While our democracies are engaged in a struggle for personal liberty until disregard for human rights at least becomes rare. Strong forces are not a favour to others but our own self-interest. Oppressed peoples cannot gain their human rights when the only help on offer is weasel words from lawyers turned politicians. We will not always find a compromise with our rivals. We have to manage conflicts. Sea power and air power are required and with sufficient strength and sustained political will, if necessary for years. Far better we maintain strong nuclear and conventional deterrence – look at the cost of Afghanistan, Iraq and Syria – than the alternatives of germ or nuclear warfare until mutual extinction.
The EU wants to set up an alternative to NATO. Let them, but make clear that a country cannot belong to both command structures. My hunch is that we are not going to fight tank and infantry battles on the Continent for the foreseeable future. My hunch is that Germany – or should I narrow that down to Angela Merkel and friends – want to create an EU command structure for European forces – with the ultimate aim of neutrality. Germany, effectively, has disarmed, so that France defends the EU with the Swedes in the Baltic and the Ukrainians on the Black Sea plus maybe the Turks although I wouldn’t count on them.

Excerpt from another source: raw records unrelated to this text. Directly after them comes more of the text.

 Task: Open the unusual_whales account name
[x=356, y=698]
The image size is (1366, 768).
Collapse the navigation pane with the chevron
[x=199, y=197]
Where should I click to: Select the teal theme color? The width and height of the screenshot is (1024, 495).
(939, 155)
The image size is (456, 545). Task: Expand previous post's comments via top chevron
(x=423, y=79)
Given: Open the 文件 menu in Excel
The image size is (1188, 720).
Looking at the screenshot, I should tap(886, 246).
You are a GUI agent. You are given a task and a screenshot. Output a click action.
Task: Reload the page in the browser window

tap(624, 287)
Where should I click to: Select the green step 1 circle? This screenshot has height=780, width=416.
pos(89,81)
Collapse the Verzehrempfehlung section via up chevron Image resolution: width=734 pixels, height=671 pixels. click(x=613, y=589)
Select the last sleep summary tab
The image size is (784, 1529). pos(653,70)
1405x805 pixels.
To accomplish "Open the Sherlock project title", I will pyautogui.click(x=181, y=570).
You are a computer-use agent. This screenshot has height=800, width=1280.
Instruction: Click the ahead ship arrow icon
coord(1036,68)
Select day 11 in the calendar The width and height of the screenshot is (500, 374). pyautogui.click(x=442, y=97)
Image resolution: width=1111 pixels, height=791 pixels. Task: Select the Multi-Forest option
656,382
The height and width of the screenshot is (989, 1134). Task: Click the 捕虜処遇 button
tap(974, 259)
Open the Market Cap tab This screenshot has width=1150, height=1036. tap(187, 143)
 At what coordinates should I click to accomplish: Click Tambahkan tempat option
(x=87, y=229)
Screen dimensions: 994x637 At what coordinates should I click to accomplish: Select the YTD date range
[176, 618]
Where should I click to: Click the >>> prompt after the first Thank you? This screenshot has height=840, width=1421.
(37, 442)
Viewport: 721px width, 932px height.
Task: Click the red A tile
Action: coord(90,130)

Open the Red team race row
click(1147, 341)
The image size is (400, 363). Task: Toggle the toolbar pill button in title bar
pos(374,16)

What would I do? Forget Tony Blair and winging liberals. Let’s deal with threats from the Continent on our terms, not keep an army in Germany for another forty-four years. Instead bring forward new technology weapons – rail guns and hypersonic flight, infra-red waves and lasers. Let’s hit any trouble causers, bully countries, from Britain and the sea with new technology strikes that deliver a modern version of Falaise Gap.
Why Is a National Effort on Defence so Important?
Britain enjoys a wonderful tradition of invention. Movies, radar, ASDIC, Spitfire, Merlin and jet engines, Mulberry Harbours, Pluto pipeline, the Fairy Delta first to beat a 1000 miles an hour, jump-jets, Concorde, Campbell’s speed boats, television, Tomo scanners, the world wide web and the Oxford vaccine only last year. Many inventions on this list only happened because we have a world class research base linked to our defence industries. The new fighter project, Tempest, will take our aircraft industry into the coming era when manned fighters may go into battle each with their own drone squadron as wingmen.
Britain suffers from a phenomenon whereby a visitor from Mars or Venus could be forgiven for presuming that large numbers of stupid people appear drawn towards a career in national or local politics. Other countries suffer from the same problem but somehow manage to create very efficient forms of damage control. Switzerland, where local government raises and spends most taxes, cleverly ensures that the ordinary people stay in local and national politics by giving the people authority over local and national decisions. There are too many lawyers but plenty of good businessmen enter politics. We don’t enjoy that luxury in the UK. Somehow we have to get that back – because wherever democracy flourishes, usually so do peace and prosperity.
The author is a former soldier and diplomat.